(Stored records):
.....

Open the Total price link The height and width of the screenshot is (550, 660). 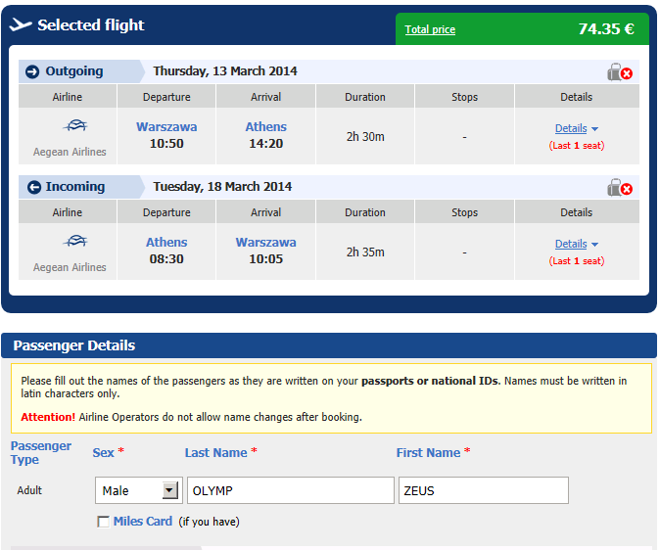(x=430, y=29)
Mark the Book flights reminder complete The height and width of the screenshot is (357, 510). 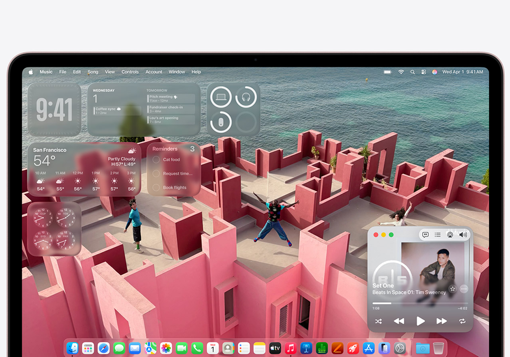pyautogui.click(x=157, y=188)
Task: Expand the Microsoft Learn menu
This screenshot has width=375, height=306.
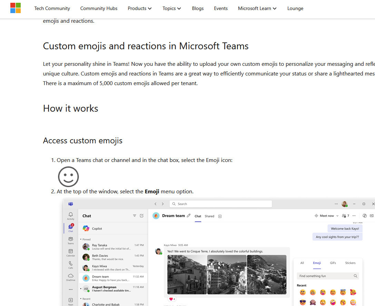Action: pos(257,8)
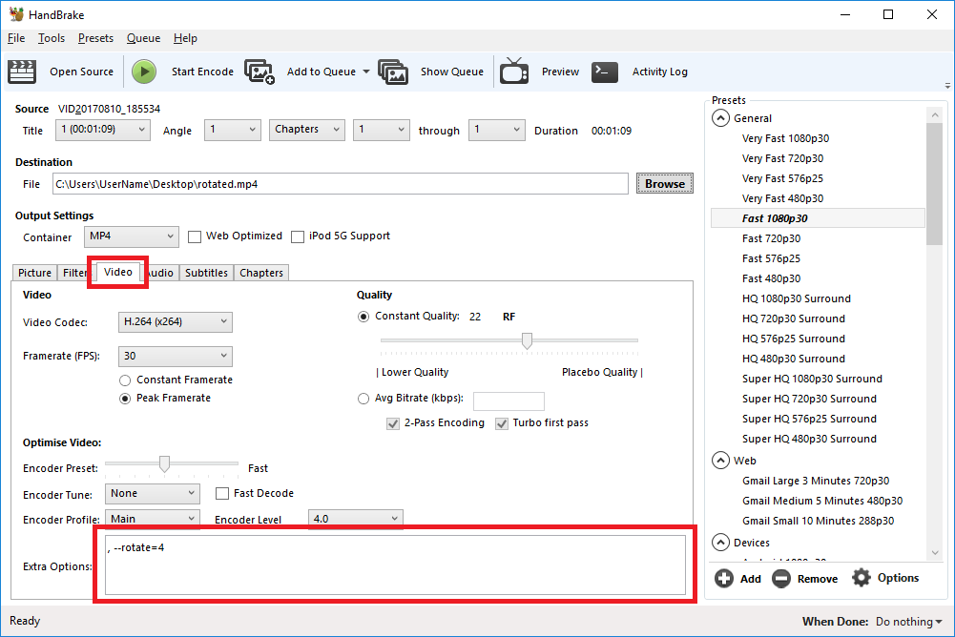
Task: Switch to the Subtitles tab
Action: click(206, 273)
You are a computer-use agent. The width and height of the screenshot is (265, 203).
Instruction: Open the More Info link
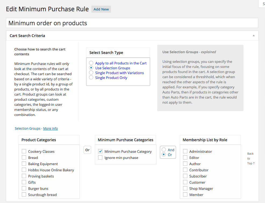(x=50, y=129)
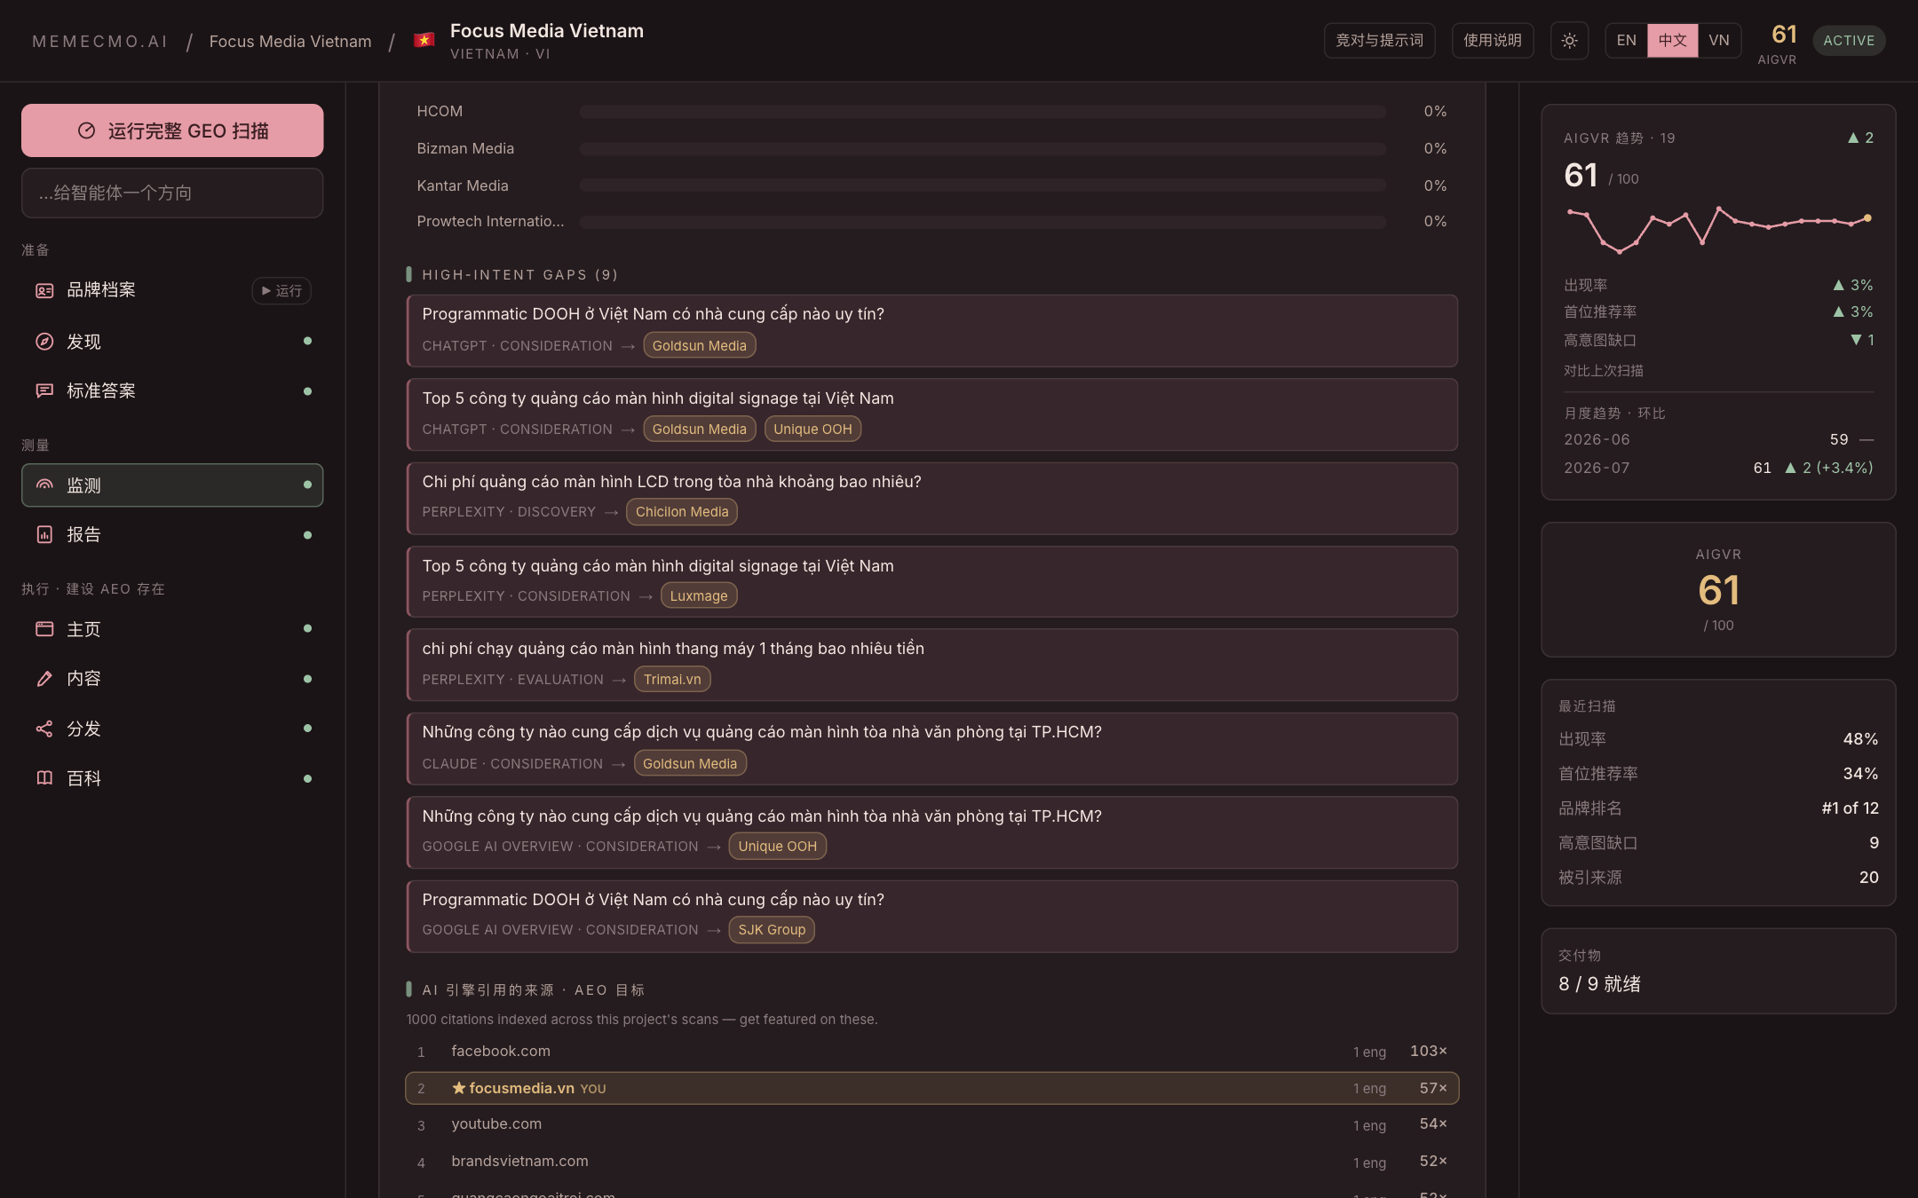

.....

(TASK DESCRIPTION):
The lines from the one that contains "Task: Expand the Microsoft Learn menu" through the end of the data, repeated exactly and with no pictures, make up the whole answer.

(RESPONSE AREA):
Task: Expand the Microsoft Learn menu
This screenshot has width=375, height=306.
Action: pos(257,8)
Task: Switch to the Subtitles tab
Action: click(206, 273)
You are a computer-use agent. The width and height of the screenshot is (265, 203).
Instruction: Open the More Info link
(x=50, y=129)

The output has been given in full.